Ken Burns is America’s history teacher. Over nearly fifty years of making documentary films, Burns has not only defined the genre of historical documentary; he’s also become one of the most respected narrators of our shared national story. From the Civil War to the Roosevelts, from baseball to jazz, Ken Burns helps America understand itself by helping it understand its past. When you think of a history documentary, you’re probably thinking of Ken Burns.

His newest project, The American Buffalo, is an examination of the clash between American Western expansion and Native American sovereignty, and the importance of the Buffalo to our shared American history.

Burns has been nominated for 17 Emmys, won 2 Grammys, and has been nominated for 2 Oscars. And his work is especially important right now, at a moment when America’s internal divisions are playing out in heated debates over how history is taught, whose perspectives should be included, and what “real” American history actually means.

Tune in every Thursday, and join us as we continue to explore the minds that shape our world. You can listen to the full episode in the player above, but here are a handful of excerpts from our conversation, which have been condensed and edited for clarity.

How his mother’s death influenced his fascination with historical documentary:

The reason why I do what I do is in part out of that tragedy. Because my dad never cried, not when she was sick, not when she died, when I was 11, not at her terribly painful funeral, but the next year when I was 12, he and I would watch movies together, and he started to cry at an old movie… And I suddenly realized that film offered him a kind of emotional safe harbor to express things that he couldn’t really express. And I remember being 12 and going, I want to be a filmmaker.

My late father in law, who was an eminent psychologist, I went to him when I was 39 or 40 and in the middle of a crisis of some kind. And I said, I seem to be keeping my mother alive.

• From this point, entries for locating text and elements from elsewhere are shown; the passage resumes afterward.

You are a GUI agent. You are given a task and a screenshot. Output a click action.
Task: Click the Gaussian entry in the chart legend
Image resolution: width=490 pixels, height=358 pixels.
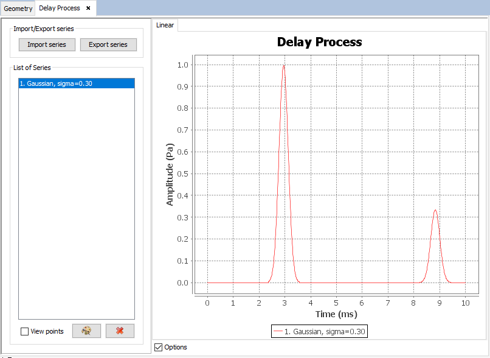(324, 331)
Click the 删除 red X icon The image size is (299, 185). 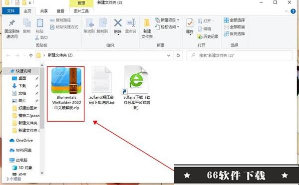[x=118, y=23]
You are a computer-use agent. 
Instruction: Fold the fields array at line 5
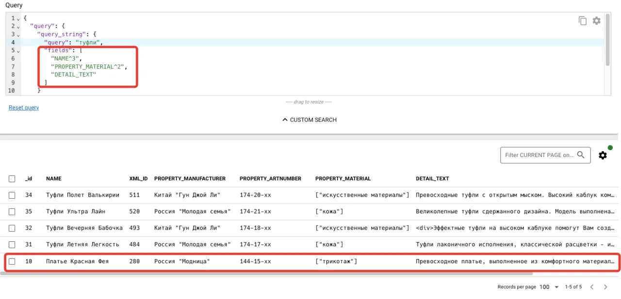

I can never remember the date when she died. I could see April 28th approaching and then I could see it receding, but I was never present for that day all through the end of my childhood and all through my adulthood. And he said, “yeah, I bet you blew out your candles at every birthday wishing that she would come back,” and I go, “how did you know?” And then he said, “that’s the magical thinking of an eleven year old, but look what you do for a living.” And I said, “what?” He said, “you wake the dead. You make Abraham Lincoln come alive: who do you think you’re really trying to wake up?”

On why he chose to make his latest film, The American Buffalo:

[For] many of the Native tribes on the Great Plains, the buffalo is at the center of their religious ceremonies, it’s at the center of their creation myths, it’s at the center of rituals. It is an animal that sustains them in every regard, from the tail to the snout. Everything was used, every part of this animal was used and revered, and then, in the 19th century, the slaughter began. And after the Civil War, it took up at such an alarming rate when it was discovered that buffalo hides would drive the belts of the Industrial Revolution.

It is an incomprehensible thing that you can have the biggest land mammal in the United States now, our national mammal, go from 30-35 million to, by the end of the 1880s, under a thousand, of which maybe only a couple dozen are wild and free…we really brought this magnificent animal to the brink. And a lot of it had to do not just with the market demands, but with the understanding that if you killed the buffalo, you would be also killing the Indian… And so intertwined with the story of an animal is the whole history of us and what manifest destiny means, what it did and what it didn’t do…

The whole story is so connected and interconnected. It is such a complex tragedy and also, at the end, the beginning of an uplift. You’re really covering so much about who we are.

On why right-wing culture warriors are targeting history classes:

It’s just the natural impulse of authoritarianism to do that. It makes things simpler to explain when, in fact, nothing on this earth is simple to explain… I mean, we talk about the Soviet examples where they’re editing people out of a photograph. Somebody all of a sudden doesn’t exist anymore. This is incredibly familiar to anyone who studies history. And so, all you need to do is push back.

It’s gonna be okay. We’re gonna get through it. We’ve been through periods that are far worse than this, and we have a system that, for all of its flaws, and all of its blindnesses, and all of the tragic compromises necessary for its creation, nevertheless is one of the best forces in the history of the world. And having been someone who spent their life being, not critical, but just trying to be honest about what happened, I would lay the United States for all its clear and horrific mistakes up against any institution in the history of humankind, and defy you to come up with a better record.